Review: Enron
Revealing the laws of destructive capitalism
Enron by Lucy Prebblen , a young-generation British playwright, is an important play. It’s great that the Helsinki City Theatre has just included it in its repertoire, and on a big stage at that, where we are not used to seeing educational, critical and provocative performances about destructive capitalism.
The show shows the rise and fall of the Texas-based energy company Enro from the dizzying growth of the 1990s to the total collapse and trial of the 2000s, mixing fiction, carnivalism and absurd humor with hard fact. Office rats sing and dance, raptor dinosaurs eat up the company’s debts, and Artur Andersen’s accounting firm, covering up the traces of a scam, speaks on top of a puppet and Rauno Ahonen .
No success in America
Enron premiered in 2009 in England, and last spring it was seen on Broadway. In London, the show has been a success, but in New York, its path was cut short due to a lack of spectators. Enron describes the brutal laws of the American economy and reveals the mechanisms that led to the latest economic crisis. Maybe it’s easier to watch it from a distance in Europe, but the same rules and circumvention of them are played here as well.
The value of Enron’s shares, dubbed the world’s most innovative company, soared at the end of the 1990s when the company abandoned tangible and switched to trading intangibles and unfulfilled promises.
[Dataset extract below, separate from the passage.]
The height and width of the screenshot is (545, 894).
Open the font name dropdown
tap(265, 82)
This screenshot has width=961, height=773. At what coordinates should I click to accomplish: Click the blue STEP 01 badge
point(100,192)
With accounting crimes, everything was made to look like growth and debts were hidden in shadow companies. The balance sheet was in order and the share price was rising. In 2001, the scam was uncovered – 20,000 employees lost everything, bosses grabbed the money and only some were held accountable.
Kari Heiskanen’s comprehensive and precise direction shoots the issue, is directly social and at the same time entertaining. You can keep up even if you have read less financial news. Enron’s story unfolds like the most edgy drama and classic tragedy. The suction of the hubris of the upswing is pulling and almost makes you cry when George W. Bush is elevated to the presidency with Enron’s support and by any means.
System problem
It is about capitalism and the laws of the market, but the story is told through individuals. The spotlight is on the CEO of the new wave, Jeffrey Skilling, who runs a business with Darwinism, played by Eero Aho with power and admirable naturalness, who first gives a face to cold-blooded greed and finally to bankruptcy and crime.
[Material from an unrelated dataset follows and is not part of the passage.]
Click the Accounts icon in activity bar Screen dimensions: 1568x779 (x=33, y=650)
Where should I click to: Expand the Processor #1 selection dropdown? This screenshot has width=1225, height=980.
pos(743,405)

Seppo Maijala’s CEO Kenneth Lay, the company’s façade, bends to bend according to politics and market demands. Andy Fastow (Iikka Forss), who becomes the chief financial officer, does the dirty work, grabs profits and is the best at shirking responsibility.
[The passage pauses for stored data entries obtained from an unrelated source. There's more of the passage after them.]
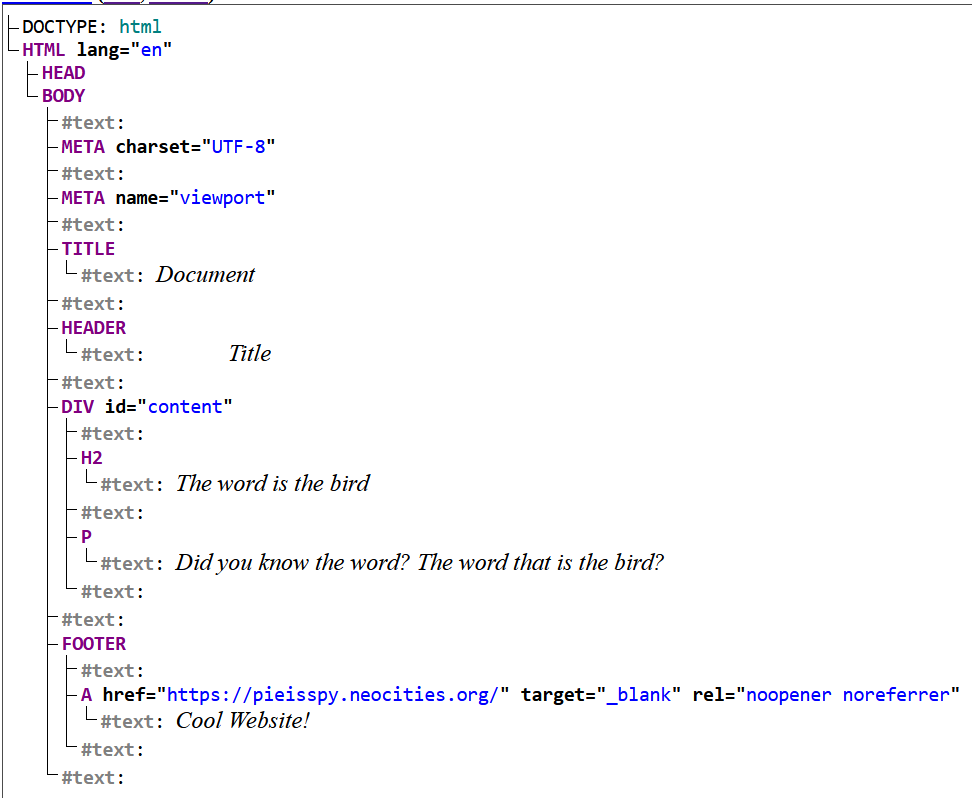The width and height of the screenshot is (972, 798).
Task: Click the META charset node
Action: pyautogui.click(x=82, y=147)
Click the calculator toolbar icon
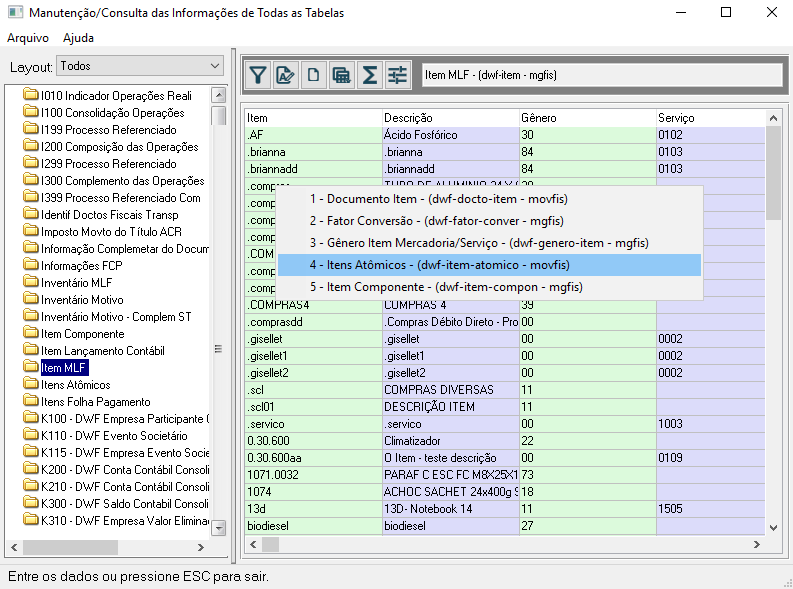This screenshot has height=589, width=793. 341,75
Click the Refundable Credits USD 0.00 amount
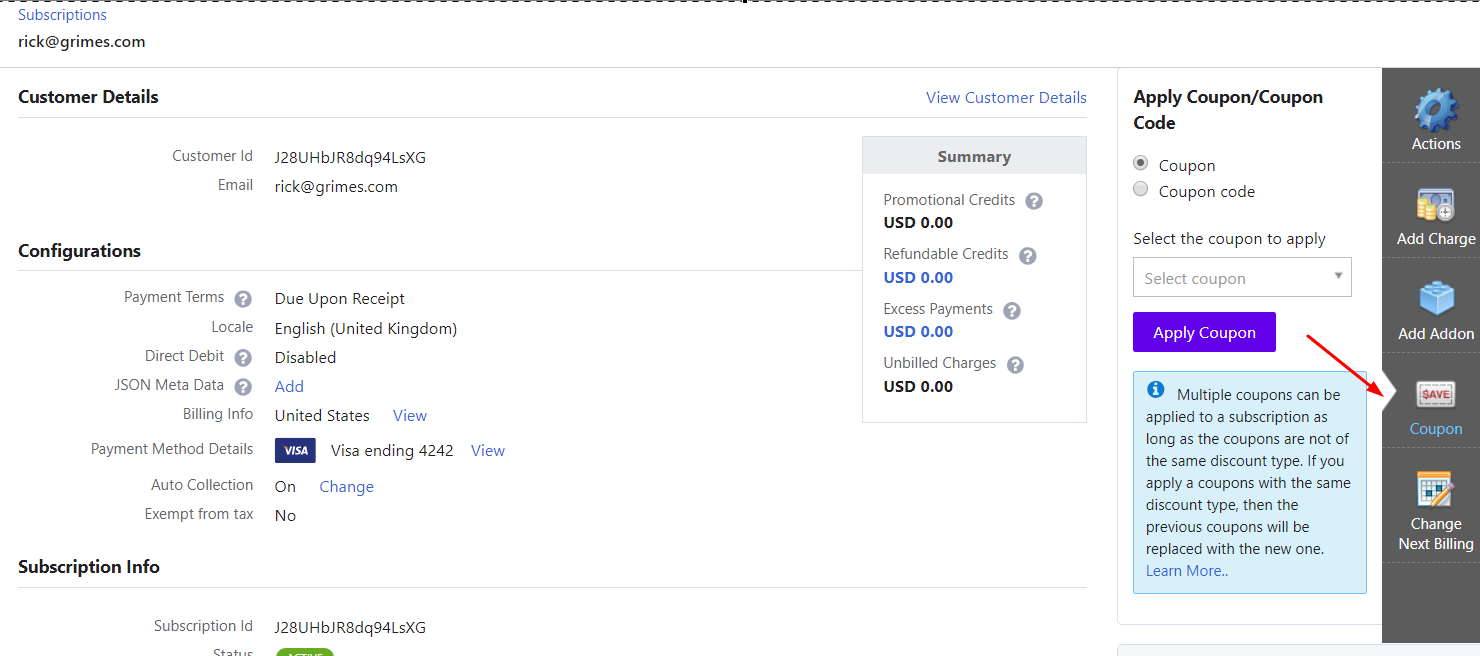Viewport: 1480px width, 656px height. click(918, 277)
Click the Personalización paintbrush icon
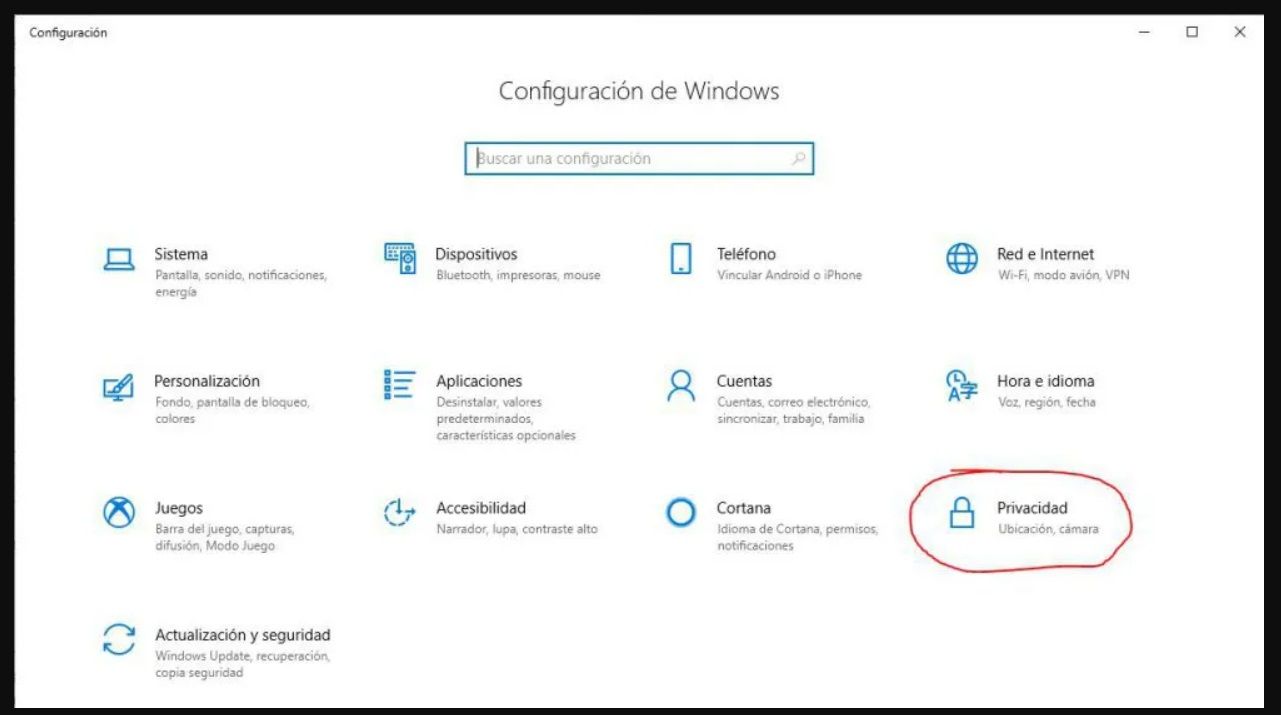1281x715 pixels. pos(118,386)
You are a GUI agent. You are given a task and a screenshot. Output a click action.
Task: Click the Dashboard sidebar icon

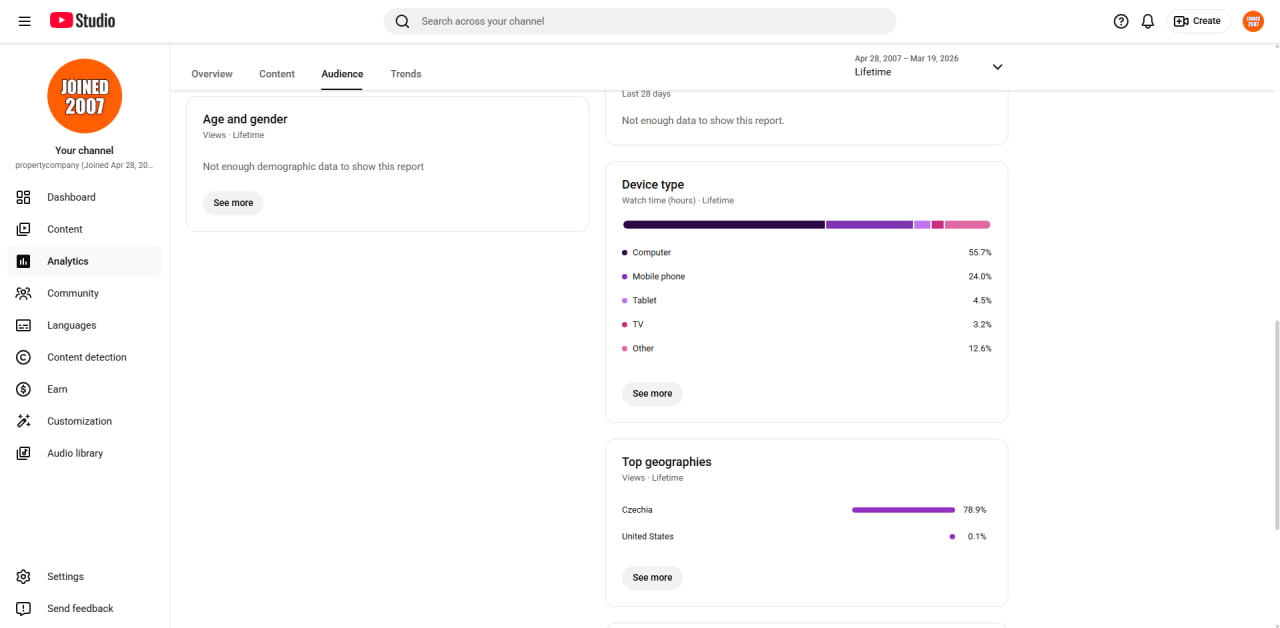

The performance reveals the need to find scapegoats, reduce greed to a characteristic of individual people and continue as before. However, the problem is not the ruthlessness and greed of the individual, but the system that enables criminal and reckless business.
The visual world of the performance is handsome and appealing. Money is made in a bubble, a big white box into which reality and the suffering of a small person penetrate through hatches, doors and walls. The world has been simplified and trendiness and glamour have been stripped away.